* **Work item**
Return the data in full, exactly as it was written.

(Source records)
Content starts

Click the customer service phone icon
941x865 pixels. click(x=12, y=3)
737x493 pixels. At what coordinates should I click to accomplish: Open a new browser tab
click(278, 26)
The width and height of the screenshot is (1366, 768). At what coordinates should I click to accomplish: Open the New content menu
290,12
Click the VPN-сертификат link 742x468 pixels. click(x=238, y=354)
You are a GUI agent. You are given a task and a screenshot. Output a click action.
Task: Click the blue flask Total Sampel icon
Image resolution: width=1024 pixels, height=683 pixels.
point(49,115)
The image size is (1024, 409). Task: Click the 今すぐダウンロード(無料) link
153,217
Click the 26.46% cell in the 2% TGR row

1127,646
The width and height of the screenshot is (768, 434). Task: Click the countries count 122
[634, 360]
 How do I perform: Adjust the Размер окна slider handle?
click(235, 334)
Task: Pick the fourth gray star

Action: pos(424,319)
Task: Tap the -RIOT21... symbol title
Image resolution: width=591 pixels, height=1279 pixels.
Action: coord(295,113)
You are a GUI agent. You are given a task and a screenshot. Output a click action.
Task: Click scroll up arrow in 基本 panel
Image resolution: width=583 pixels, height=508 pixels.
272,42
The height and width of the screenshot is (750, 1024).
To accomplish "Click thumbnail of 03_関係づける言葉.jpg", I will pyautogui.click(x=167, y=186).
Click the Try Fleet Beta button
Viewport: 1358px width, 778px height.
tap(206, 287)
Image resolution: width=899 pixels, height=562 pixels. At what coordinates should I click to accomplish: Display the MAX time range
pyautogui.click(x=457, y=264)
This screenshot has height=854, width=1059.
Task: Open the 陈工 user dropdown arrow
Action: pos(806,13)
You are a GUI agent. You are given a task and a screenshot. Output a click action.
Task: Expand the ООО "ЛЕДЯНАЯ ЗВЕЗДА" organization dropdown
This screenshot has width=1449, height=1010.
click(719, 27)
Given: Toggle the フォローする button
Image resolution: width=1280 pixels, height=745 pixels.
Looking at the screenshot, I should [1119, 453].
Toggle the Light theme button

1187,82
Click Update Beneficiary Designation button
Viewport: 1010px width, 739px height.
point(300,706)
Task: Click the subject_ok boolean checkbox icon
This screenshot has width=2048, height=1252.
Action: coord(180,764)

Content ends

* **Response area**
Click the customer service phone icon
941x865 pixels. click(x=12, y=3)
737x493 pixels. At what coordinates should I click to accomplish: Open a new browser tab
click(278, 26)
The width and height of the screenshot is (1366, 768). At what coordinates should I click to accomplish: Open the New content menu
290,12
Click the VPN-сертификат link 742x468 pixels. click(x=238, y=354)
You are a GUI agent. You are given a task and a screenshot. Output a click action.
Task: Click the blue flask Total Sampel icon
Image resolution: width=1024 pixels, height=683 pixels.
point(49,115)
The image size is (1024, 409). Task: Click the 今すぐダウンロード(無料) link
153,217
Click the 26.46% cell in the 2% TGR row

1127,646
The width and height of the screenshot is (768, 434). Task: Click the countries count 122
[634, 360]
 How do I perform: Adjust the Размер окна slider handle?
click(235, 334)
Task: Pick the fourth gray star

Action: pos(424,319)
Task: Tap the -RIOT21... symbol title
Image resolution: width=591 pixels, height=1279 pixels.
Action: coord(295,113)
You are a GUI agent. You are given a task and a screenshot. Output a click action.
Task: Click scroll up arrow in 基本 panel
Image resolution: width=583 pixels, height=508 pixels.
272,42
The height and width of the screenshot is (750, 1024).
To accomplish "Click thumbnail of 03_関係づける言葉.jpg", I will pyautogui.click(x=167, y=186).
Click the Try Fleet Beta button
Viewport: 1358px width, 778px height.
tap(206, 287)
Image resolution: width=899 pixels, height=562 pixels. At what coordinates should I click to accomplish: Display the MAX time range
pyautogui.click(x=457, y=264)
This screenshot has height=854, width=1059.
Task: Open the 陈工 user dropdown arrow
Action: pos(806,13)
You are a GUI agent. You are given a task and a screenshot. Output a click action.
Task: Expand the ООО "ЛЕДЯНАЯ ЗВЕЗДА" organization dropdown
This screenshot has width=1449, height=1010.
click(719, 27)
Given: Toggle the フォローする button
Image resolution: width=1280 pixels, height=745 pixels.
Looking at the screenshot, I should [1119, 453].
Toggle the Light theme button

1187,82
Click Update Beneficiary Designation button
Viewport: 1010px width, 739px height.
point(300,706)
Task: Click the subject_ok boolean checkbox icon
This screenshot has width=2048, height=1252.
Action: coord(180,764)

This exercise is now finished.